7 Tips for Navigating High-End Restaurants
Posted at 05:45:31 PM in Behind the scenesby Bottomless Dish
Nothing's worse than saving your cash for that once-a-year splurge, and then being too intimidated to enjoy it. High-end restaurants in New York seem designed to scare off the uninitiated with their "War and Peace"-sized wine lists and unfamiliar ingredients (sunchokes?). To save you the trouble, we asked the experts the hard questions like "What if I'm seated next to the bathroom?"
1. When the dress code says jacket required, is that just a guideline?
At restaurants like Daniel, "jacket required" means just that. But at others, the rules get, um, fuzzier. Thomas Wilson, general manager at Mas says, "If your date spent three hours putting herself together, walk into the restaurant looking the same damn way or you look like an idiot. … and, doctors, this includes surgical scrubs! Believe me, nobody cares that you are a doctor." The takeway? Call ahead to be sure.
2. What if I don't like my table?
If you find yourself seated at a less than desirable table (aka, next to the bathroom), do ask if there's something else available. Just don't be upset when the answer is no. Jo-Ann Makovitzky, owner of Tocqueville, explains, "The restaurant has its carefully designed best plan of action to accommodate different size parties arriving at different times throughout the evening. While we always try to accommodate all requests, it's not always possible."
3. If I have to make a show afterward, is it OK to mention it?
Ideally, you should leave time for a leisurely dinner. Will Guidara, general manager of Eleven Madison Park, stresses, "A high-end dining experience takes longer than a casual meal. And if you're going to spend this much money, you might as well enjoy it." But if you're in a time crunch, let your server know sooner rather than later. Once the gears are motion, you're SOL. On the flip side, don't linger excessively at the table. Ann-Margret Gidley, a server at Fleur de Sel, describes a pet peeve, "If you're the last table in the dining room, don't ask if you're keeping me. If you're the last person there, then you're keeping me. I'm not going to tell you you are."
4. Is it tacky to ask the price of the specials?
Although some would say yes, including Mas' Wilson, others like Hakan Swahn, owner of Aquavit, say absolutely not: "It's tacky if the waiter does not volunteer the information without having to ask. Two weeks ago we had dinner with some friends, one of which wanted the special spaghetti with white truffles. No price was offered, and he felt embarrassed to ask despite me urging him to do so. It ended up costing him about $50 more than he expected and wasn't worth it."
5. What if I'm allergic to something on the menu, or just don't like a particular ingredient?
Allergies are one thing--no restaurant wants you to end your night in an ambulance. As for custom-building your dish, it gets a little trickier. Says Gidley, "Whenever it's possible, we will do it. You should enjoy what you're going to have, but don't go overboard.
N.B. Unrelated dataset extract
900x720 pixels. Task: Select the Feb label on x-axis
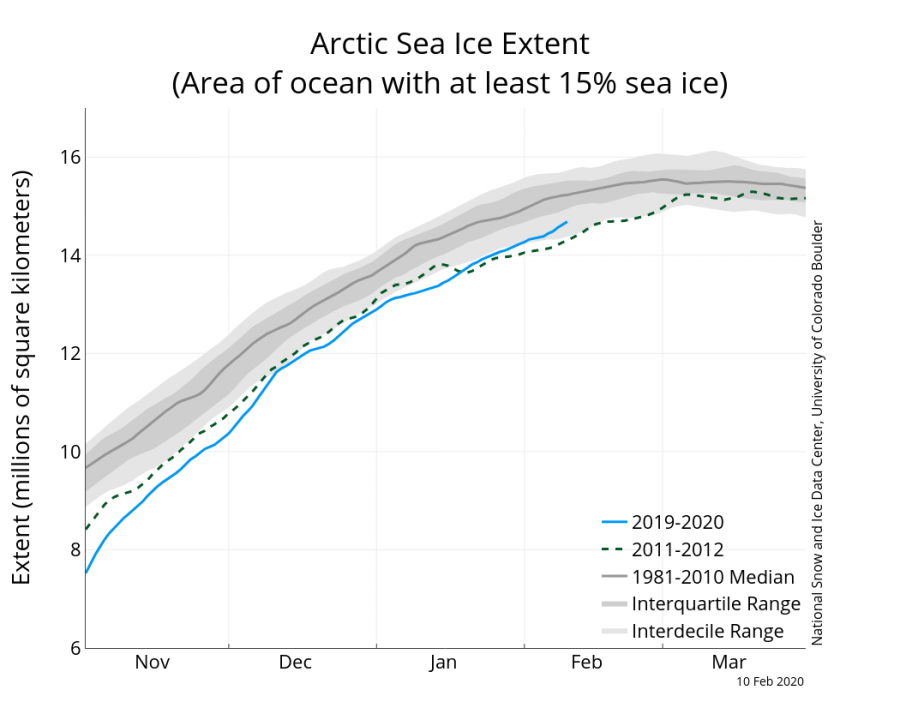coord(587,662)
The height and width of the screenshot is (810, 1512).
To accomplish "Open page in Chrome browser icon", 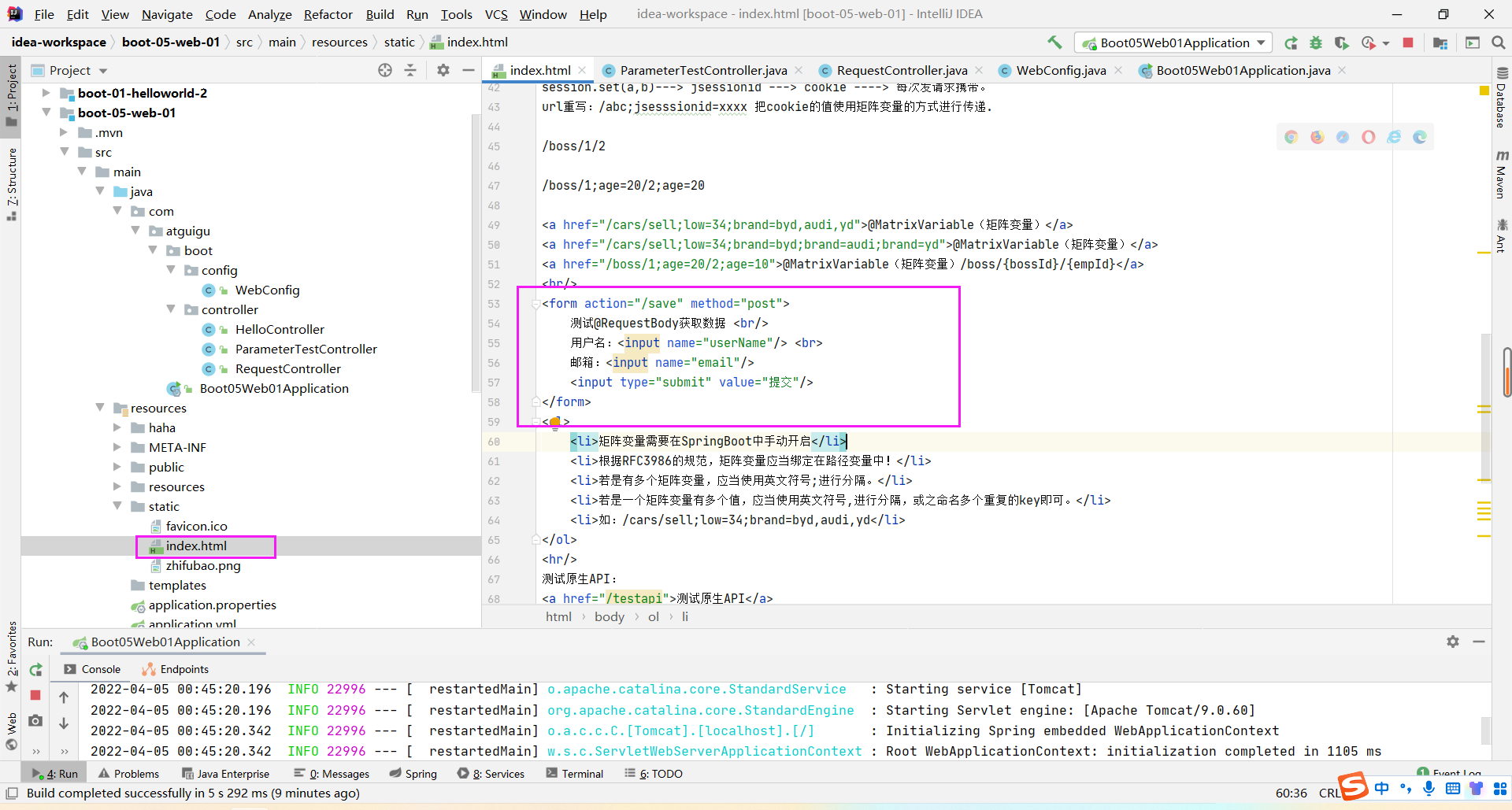I will coord(1291,137).
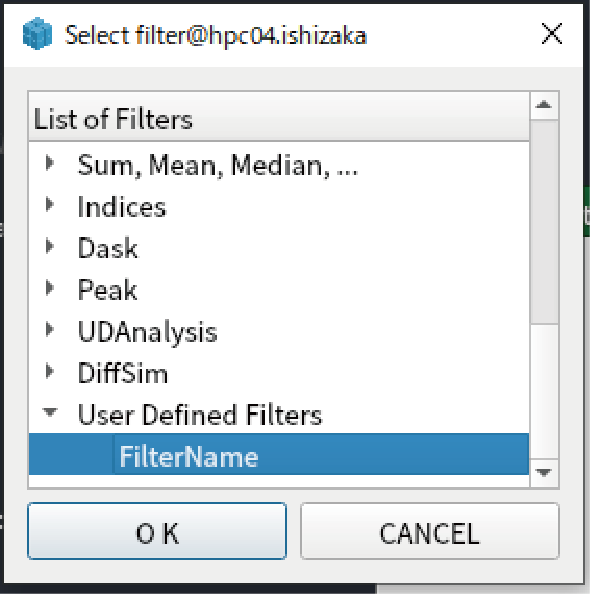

The chef is a chef because he knows what he's doing."
6. Should I tip the sommelier, and what happens if I don't like the wine?
Most restaurants pool their tips, and the sommelier is then tipped out of that pool. Michel Couvreux, sommelier at Cru, says sometimes high rollers will tip him extra, but it's by no means necessary. If you don't like the wine the sommelier suggested, you can send it back; just don't act like you're trying on hats at a store. And if you ordered your wine without the sommelier, you're pretty much stuck.
7. What's the deal with wine glasses that come to the table with wine residue already in them?
A few restaurants, notably Mario Batali spots like Babbo, will prime their glasses by rinsing them quickly with the wine diners have ordered. According to the restaurant's website, "The point is to rid the glasses of off odors or other impurities." However, according to Couvreux, "If your glasses are clean, and don't like smell detergent, it's not really necessary." Two snaps for the Frenchman!
We'd to love hear your thoughts on these points, plus any we may have missed, so be sure to leave a comment to help aid your fellow reverse-slummers.
(Photo courtesy of Aquavit)


I once drank the seasoning wine they poured into my glass at Del Posto. Whoops. Wonder how many times that happens a day.
Posted by: abrooklynlife | November 06, 2007 at 01:05 PM
i had an awful experience at babbo after ordering the tasting menu plus the wine pairings. they poured about 2 ounces into each glass and told us it was the standard 4 ounce poor, and that we couldn't have more. complete rip off artists and about as high end as battali's fat ass.